Fiat SpA posted a worse-than-expected trading profit of 816 million euros (about $1.1 billion) for the quarter. Analysts had expected Fiat to earn about 915 million euros (more than $1.2 billion) from July through September. And it would have done much worse, were it not for Chrysler. Without the Auburn Hills automaker, Fiat would have lost 247 million euros (about $339 million).
A year ago, Chrysler posted a third-quarter net profit of $381 million on sales of 556,000 vehicles. It ended 2012 with a full-year profit of almost $1.7 billion and posted a $507 million profit for the second quarter of 2013.
From July through September, Chrysler’s revenue rose 13.5 percent to $17.6 billion as sales increased 8 percent to 603,000.
The biggest boost came from trucks. Pickup sales have been strong in the United States, thanks in part to a rebound in the housing sector.

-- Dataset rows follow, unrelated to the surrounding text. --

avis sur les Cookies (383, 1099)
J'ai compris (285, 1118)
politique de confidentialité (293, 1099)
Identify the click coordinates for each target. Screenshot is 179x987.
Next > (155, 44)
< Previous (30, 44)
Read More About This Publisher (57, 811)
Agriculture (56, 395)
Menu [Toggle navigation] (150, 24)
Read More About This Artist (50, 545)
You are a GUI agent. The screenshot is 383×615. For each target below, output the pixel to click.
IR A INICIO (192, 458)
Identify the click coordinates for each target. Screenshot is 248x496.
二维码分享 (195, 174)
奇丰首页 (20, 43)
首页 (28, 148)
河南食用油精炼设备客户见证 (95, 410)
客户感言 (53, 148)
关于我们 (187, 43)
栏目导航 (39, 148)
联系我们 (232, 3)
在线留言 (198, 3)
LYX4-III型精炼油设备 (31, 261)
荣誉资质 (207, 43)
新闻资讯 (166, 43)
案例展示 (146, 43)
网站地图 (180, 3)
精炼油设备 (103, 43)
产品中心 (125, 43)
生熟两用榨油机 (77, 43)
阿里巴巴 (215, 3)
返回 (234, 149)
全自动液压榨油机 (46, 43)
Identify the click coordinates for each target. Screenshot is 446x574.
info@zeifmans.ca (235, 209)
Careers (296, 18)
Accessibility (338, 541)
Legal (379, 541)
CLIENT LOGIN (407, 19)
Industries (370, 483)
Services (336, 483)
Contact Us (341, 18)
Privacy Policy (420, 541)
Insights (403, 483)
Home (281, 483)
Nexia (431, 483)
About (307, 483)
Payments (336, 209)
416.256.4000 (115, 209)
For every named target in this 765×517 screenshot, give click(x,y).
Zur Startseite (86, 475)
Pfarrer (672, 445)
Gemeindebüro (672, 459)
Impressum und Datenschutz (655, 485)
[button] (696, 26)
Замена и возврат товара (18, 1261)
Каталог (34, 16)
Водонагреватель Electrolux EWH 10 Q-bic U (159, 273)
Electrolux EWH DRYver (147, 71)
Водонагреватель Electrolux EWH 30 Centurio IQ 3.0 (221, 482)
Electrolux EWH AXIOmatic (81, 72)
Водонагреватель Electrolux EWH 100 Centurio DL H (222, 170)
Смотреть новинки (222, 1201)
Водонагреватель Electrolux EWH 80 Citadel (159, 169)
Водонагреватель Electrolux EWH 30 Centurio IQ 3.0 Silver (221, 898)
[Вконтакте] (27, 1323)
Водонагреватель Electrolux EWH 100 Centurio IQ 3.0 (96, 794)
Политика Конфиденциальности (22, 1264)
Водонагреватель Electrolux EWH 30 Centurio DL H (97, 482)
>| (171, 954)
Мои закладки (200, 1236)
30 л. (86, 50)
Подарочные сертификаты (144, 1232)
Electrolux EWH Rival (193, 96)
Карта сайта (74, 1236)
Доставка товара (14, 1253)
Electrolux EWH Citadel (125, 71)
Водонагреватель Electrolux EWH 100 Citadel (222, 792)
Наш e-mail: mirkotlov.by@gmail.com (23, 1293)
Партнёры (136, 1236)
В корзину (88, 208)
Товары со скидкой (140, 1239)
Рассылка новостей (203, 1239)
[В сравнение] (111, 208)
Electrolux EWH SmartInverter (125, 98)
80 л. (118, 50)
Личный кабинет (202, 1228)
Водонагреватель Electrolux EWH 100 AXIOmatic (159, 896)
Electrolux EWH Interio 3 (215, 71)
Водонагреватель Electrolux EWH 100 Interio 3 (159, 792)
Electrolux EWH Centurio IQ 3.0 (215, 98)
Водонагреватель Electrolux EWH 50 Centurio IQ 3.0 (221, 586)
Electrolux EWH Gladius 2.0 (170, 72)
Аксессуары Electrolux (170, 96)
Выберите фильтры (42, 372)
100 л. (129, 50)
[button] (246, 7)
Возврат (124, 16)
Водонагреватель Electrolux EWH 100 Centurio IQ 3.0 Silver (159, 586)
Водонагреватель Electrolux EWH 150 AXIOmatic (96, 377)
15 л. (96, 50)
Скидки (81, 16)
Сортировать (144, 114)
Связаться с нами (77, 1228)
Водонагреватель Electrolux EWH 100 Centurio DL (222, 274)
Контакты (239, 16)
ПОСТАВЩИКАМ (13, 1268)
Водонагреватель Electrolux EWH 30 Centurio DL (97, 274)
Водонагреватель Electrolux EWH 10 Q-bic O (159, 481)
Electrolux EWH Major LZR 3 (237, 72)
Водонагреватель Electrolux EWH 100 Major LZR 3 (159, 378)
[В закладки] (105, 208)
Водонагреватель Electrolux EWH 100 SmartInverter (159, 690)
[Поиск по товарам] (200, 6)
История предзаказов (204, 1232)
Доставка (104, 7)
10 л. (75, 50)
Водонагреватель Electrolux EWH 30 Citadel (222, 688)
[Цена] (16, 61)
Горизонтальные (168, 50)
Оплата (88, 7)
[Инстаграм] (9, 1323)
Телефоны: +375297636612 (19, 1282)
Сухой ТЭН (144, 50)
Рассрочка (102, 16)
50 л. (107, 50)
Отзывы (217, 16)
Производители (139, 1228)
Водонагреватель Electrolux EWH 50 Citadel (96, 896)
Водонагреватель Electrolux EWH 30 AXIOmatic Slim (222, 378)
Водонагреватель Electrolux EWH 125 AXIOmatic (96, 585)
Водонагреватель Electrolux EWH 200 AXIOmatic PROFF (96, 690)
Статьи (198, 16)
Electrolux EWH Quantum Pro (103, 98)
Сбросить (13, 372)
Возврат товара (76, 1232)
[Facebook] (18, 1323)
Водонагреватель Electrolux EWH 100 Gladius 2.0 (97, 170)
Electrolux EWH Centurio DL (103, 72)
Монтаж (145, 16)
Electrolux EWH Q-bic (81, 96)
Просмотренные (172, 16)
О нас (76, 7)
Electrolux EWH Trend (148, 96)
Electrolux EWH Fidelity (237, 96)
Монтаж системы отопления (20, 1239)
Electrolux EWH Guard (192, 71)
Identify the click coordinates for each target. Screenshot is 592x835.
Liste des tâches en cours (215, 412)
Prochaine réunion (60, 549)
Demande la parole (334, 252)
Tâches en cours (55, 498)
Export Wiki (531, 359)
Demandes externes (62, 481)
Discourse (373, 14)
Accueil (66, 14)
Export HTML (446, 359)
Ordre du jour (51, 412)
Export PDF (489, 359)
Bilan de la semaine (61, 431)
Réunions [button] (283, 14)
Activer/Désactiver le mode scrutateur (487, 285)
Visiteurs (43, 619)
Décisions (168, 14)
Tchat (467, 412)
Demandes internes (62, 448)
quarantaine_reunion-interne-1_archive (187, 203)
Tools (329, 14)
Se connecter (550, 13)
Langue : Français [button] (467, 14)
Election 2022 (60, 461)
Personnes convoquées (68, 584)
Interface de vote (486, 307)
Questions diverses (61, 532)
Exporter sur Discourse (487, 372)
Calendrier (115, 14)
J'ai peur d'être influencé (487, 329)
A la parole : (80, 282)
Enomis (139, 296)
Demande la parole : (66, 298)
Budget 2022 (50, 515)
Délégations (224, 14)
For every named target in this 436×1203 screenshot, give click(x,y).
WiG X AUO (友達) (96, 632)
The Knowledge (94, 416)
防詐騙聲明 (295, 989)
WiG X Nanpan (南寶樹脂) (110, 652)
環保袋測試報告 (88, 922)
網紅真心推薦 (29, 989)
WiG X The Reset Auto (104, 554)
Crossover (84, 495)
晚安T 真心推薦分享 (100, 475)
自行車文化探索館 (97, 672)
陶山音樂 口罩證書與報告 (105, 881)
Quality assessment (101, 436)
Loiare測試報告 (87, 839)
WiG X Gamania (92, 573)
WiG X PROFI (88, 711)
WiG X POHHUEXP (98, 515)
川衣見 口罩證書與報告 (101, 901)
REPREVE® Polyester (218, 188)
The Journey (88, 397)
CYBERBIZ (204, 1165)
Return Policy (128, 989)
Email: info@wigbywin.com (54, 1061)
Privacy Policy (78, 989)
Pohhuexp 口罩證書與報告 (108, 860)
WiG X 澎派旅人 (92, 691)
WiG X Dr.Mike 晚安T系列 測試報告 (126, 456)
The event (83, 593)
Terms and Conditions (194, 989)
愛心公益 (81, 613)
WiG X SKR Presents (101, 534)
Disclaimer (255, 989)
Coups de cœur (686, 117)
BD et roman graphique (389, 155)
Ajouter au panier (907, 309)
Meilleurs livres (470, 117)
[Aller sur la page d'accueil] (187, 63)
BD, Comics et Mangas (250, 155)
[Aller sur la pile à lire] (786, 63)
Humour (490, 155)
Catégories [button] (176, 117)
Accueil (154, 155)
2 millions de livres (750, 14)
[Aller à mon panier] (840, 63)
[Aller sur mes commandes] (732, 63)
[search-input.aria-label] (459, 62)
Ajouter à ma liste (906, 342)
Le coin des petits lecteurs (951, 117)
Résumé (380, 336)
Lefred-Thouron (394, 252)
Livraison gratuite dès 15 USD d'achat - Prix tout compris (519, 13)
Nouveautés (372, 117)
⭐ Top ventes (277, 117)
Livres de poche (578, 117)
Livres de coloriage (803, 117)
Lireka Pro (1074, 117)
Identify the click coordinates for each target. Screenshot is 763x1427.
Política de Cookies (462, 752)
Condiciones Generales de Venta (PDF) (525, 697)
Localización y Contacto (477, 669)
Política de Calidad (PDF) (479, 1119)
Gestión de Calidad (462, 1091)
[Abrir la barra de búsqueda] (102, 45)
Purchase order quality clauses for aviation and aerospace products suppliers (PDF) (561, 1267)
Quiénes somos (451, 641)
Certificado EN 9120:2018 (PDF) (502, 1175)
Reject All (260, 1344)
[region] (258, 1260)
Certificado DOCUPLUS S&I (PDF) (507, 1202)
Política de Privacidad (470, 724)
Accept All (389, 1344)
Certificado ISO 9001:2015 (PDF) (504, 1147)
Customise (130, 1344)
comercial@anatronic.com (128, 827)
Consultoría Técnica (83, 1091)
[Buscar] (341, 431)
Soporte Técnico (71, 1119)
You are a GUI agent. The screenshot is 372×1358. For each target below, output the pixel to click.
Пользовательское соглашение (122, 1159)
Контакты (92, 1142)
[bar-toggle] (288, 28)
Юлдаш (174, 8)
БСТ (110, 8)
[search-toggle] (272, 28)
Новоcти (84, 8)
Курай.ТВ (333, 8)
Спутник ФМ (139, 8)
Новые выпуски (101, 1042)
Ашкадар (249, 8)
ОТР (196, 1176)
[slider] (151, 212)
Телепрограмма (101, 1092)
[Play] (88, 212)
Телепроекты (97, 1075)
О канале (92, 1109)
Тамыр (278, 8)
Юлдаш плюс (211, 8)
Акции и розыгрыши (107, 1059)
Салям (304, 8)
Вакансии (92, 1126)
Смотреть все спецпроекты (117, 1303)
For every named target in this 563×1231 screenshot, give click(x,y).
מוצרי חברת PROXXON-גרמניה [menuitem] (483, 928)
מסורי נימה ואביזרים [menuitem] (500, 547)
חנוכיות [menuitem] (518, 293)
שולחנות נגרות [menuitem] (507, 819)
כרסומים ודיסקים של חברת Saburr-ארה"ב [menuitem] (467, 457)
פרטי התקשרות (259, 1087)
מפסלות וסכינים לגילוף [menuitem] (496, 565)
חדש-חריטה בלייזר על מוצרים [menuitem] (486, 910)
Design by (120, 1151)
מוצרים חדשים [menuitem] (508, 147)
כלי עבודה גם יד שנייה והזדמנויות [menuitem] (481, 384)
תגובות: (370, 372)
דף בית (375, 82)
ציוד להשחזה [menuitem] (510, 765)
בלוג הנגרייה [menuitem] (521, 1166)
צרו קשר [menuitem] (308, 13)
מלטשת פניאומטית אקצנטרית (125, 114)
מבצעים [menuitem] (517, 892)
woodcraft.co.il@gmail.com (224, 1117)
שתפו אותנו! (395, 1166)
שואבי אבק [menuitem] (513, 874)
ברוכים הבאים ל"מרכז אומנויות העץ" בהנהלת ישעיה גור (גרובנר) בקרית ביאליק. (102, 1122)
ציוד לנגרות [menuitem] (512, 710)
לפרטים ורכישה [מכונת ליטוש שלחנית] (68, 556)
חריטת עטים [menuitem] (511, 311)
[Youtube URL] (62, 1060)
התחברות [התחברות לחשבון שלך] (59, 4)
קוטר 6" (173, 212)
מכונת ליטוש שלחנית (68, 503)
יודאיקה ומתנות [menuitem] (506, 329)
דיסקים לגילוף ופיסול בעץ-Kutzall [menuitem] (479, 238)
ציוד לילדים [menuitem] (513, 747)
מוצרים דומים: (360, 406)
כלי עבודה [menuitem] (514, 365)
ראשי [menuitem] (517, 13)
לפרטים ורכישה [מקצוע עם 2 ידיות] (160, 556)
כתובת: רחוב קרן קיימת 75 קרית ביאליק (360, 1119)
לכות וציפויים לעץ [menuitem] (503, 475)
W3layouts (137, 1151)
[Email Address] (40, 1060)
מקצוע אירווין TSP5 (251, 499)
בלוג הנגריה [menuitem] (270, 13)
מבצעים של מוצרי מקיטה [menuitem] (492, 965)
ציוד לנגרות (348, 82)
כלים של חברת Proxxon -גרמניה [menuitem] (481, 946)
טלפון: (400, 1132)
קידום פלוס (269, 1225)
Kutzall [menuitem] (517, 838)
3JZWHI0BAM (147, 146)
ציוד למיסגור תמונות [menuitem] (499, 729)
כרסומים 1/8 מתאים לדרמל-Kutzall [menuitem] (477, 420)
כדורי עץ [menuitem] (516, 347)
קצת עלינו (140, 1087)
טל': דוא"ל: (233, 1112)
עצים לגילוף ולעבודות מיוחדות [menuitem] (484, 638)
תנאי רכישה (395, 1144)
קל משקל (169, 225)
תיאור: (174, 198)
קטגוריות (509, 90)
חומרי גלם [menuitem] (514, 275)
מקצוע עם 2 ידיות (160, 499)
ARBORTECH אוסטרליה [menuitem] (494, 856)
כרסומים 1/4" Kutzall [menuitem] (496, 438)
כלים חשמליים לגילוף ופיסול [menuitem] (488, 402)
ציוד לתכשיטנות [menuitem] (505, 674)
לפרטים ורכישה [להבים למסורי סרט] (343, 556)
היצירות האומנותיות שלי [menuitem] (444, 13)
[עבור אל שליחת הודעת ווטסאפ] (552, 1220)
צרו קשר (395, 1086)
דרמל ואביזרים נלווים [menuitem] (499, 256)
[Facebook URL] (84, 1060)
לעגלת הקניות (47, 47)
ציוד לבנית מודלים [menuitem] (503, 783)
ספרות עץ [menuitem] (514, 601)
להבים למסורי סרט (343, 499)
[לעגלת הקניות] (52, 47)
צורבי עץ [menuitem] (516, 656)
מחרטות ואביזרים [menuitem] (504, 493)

Ram sales rose 23 percent in the third quarter, and automotive research firm Kelley Blue Book said Chrysler made more on each truck it sold. Ram buyers paid an average of $36,724 per truck in the third quarter, more than 5.3 percent more than a year ago.
“Strength in the Jeep, Dodge and Ram brands were especially critical to Chrysler’s sales increase since the Chrysler and Fiat brands each saw a slight decline compared to sales in third quarter 2012,” said Alec Gutierrez, an analyst with automotive research firm Kelley Blue Book. “The crossover and truck segments have been red hot through most of 2013 and with no sign of momentum slowing in either of these segments.”
The Cherokee was supposed to ride this wave, and the company’s failure to get the vehicle into showrooms this summer probably cost Chrysler many sales, especially since production of the Jeep Liberty — the vehicle it was supposed to replace — ended last year. It was an expensive mistake, and one Marchionne said the company will not make again.
“We were actually just naked for the whole of 2013,” he said, calling the Cherokee launch “painful.”
Chrysler ended the quarter with $11.5 billion in cash, down $11.9 billion from both the previous quarter and the third quarter of 2012.
Available liquidity, including a $1.3 billion revolving credit facility, totaled $12.8 billion. Free cash flow for the quarter was negative $343 million.
The company acknowledged that figure was affected by delayed shipments of the Cherokee, which went into production in June but is only now arriving at dealerships because of problems calibrating its new nine-speed transmission.